→ **Required work**
Write the next few paragraphs of the essay about the Vancouver churches' protest against Franklin Graham, continuing from its final sentence.

→ **Extract to read**
*** Begin section ***
Such a claim is wildly false, as there is no evidence that Franklin Graham’s ministry incites violence. In fact it could be argued that one of the most significant agents for compassion toward Muslim refugees, be they Sunni or Shia, has come through Samaritan’s Purse, the relief and development agency which Franklin Graham founded.

If the violence will be directed against Franklin Graham and attendees at the Festival of Hope, then the main message these churches should be advancing is a call for tolerance. This would be a great opportunity in Vancouver to remind the city that it can hear messages from people they choose to disagree with, but which are welcomed to be spoken in peace and safety.

Either way, the Vancouver churches ought to be wary of descending into the same ‘scare tactics’ which dominate discourse across the political spectrum. Could it be that the Vancouver churches are encouraging civic authorities to police the speech of an evangelist at a time when the prophetic freedom of religion is increasingly under threat? It would be a great irony if in a decade Canadian churches looked back at this episode as the defining invitation for the state to control the messaging of the church.

Self Critique and Gospel Unity

This protest reminds Evangelicals of their need for self-critique. Those who hold that the inerrant Bible has binding authority on the conscience must be ready to critique any softening of truth when applied to politicians. Those in public office do not get free passes simply because they briefly have hands on levers of civil power.
*** End section ***
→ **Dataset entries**
*** Begin section ***
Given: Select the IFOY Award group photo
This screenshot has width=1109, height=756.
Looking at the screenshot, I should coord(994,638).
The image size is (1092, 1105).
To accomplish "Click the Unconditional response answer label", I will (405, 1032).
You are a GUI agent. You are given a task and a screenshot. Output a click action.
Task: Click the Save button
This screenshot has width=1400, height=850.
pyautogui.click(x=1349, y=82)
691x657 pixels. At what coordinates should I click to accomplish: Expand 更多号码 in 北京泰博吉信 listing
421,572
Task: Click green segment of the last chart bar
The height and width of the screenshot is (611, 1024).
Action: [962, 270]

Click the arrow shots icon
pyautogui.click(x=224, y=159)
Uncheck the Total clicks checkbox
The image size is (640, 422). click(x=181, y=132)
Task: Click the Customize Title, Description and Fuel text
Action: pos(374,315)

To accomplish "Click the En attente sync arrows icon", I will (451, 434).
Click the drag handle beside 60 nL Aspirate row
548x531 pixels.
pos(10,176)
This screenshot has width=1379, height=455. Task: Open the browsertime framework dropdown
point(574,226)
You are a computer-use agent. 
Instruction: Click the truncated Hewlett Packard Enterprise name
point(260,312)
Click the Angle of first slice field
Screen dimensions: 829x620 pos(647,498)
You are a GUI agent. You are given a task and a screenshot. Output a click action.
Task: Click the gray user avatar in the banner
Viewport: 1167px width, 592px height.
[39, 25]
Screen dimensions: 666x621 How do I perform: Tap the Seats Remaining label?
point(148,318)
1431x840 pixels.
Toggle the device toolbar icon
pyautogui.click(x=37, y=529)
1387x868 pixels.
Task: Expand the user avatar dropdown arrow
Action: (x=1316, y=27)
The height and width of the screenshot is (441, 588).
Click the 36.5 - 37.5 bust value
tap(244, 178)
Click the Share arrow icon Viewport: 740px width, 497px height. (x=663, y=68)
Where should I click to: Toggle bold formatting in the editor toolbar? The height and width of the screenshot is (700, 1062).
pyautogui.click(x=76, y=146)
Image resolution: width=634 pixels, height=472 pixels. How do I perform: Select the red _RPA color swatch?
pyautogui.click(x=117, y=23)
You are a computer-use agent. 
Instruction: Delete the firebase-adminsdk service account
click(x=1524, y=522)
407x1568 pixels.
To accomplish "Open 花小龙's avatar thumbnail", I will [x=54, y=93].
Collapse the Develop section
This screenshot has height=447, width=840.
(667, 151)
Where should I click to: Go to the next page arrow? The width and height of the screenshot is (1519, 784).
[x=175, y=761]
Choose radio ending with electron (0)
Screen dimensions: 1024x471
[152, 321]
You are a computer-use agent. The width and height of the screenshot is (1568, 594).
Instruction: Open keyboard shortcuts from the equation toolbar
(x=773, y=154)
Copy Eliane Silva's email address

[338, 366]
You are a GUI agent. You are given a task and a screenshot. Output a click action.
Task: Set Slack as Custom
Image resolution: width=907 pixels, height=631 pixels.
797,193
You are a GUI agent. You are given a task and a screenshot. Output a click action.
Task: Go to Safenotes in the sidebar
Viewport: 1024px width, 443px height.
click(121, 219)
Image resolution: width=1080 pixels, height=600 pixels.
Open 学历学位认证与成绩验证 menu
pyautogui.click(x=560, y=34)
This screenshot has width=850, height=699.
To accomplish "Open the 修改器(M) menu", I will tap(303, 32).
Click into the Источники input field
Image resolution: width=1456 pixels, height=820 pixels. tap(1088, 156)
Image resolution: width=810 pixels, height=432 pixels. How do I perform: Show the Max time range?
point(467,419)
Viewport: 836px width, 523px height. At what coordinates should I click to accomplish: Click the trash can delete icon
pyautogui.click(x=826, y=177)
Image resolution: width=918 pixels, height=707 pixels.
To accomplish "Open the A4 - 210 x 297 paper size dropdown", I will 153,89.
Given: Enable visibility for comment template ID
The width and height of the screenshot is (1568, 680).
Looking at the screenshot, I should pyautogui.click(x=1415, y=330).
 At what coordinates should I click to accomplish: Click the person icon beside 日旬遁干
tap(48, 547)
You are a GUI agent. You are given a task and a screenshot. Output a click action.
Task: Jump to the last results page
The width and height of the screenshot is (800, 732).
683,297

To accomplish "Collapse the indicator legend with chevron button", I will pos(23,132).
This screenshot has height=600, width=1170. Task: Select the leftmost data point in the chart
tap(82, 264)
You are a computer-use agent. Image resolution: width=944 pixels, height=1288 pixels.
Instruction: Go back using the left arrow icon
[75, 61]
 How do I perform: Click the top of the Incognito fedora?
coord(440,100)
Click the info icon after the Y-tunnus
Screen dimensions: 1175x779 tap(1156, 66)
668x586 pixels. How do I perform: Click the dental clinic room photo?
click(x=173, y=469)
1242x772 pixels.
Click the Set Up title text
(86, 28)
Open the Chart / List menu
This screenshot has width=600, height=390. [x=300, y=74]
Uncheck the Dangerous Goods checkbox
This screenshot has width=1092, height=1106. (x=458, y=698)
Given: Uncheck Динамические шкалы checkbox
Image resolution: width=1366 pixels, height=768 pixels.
*** End section ***
→ **Answer for this exercise**
When Christian leaders use their influence to validate politicians by softening truth, it undermines the prophetic witness of the gospel. Christians must speak truth to power, even as Nathan the prophet did to King David who was in the wrong and needed to be told so.

Yet even as some Evangelicals have uncritically embraced political means, there are other Evangelicals who have made sharp calls for Christian consistency. This is what has been happening in the US as many Evangelicals have been at the forefront of speaking truth to power and critiquing other Evangelicals complicity in moral degeneration. Russell Moore, the Southern Baptist has been in the lead challenging now President Donald Trump from a truth-telling Evangelical stance. He has also spoken out against racism that has rippled out of the recent US election. Moore is well documented as a critic of his own denomination’s record on discrimination going back to the 19th century. This is the sort of self-critique and truth to power which the Vancouver churches could aspire to.

Now if the Vancouver churches choose not to self-critique in this way, they are opting to become the very thing they are protesting— a lobby group. As such they are relinquishing their prophetic power in order to court municipal, political, and societal influence.

Many Canadian Evangelicals are concerned that support for Franklin Graham, a fellow Evangelical, will be construed as support for the character, quotes and policies of President Donald Trump. But this concern should rather be seen as an opportunity to clarify the gospel of Jesus, namely the summons of God to a self-abandoning reliance upon the atonement of Jesus Christ for sin. God is our mighty fortress not the towers of Trump, Babel, or any other. Evangelicals don’t need to respond to political leverage with opposite leverage. The weapons of our warfare are supernatural with ability to captivate even hardened, entrenched opinions (2 Cor 10.4).

In Vancouver, and across Canada, we can be wary of obscuring the gospel of Jesus Christ. There is no accord between Christ and Belial (2 Cor 6.15), the latter being political powers or religious groups who deny the saving gospel of Jesus Christ.
By keeping the gospel central, we can speak truth to power, as well as humbly returning to Jesus Christ whom we so easily stray from even when we have intended to do what is right.

Winning People Not Just Arguments

From Os Guinness:

Our urgent need today is to reunite evangelism and apologetics, to make sure that our best arguments are directed toward winning people and not just winning arguments, and to seek to do all this in a manner that is true to the gospel itself.”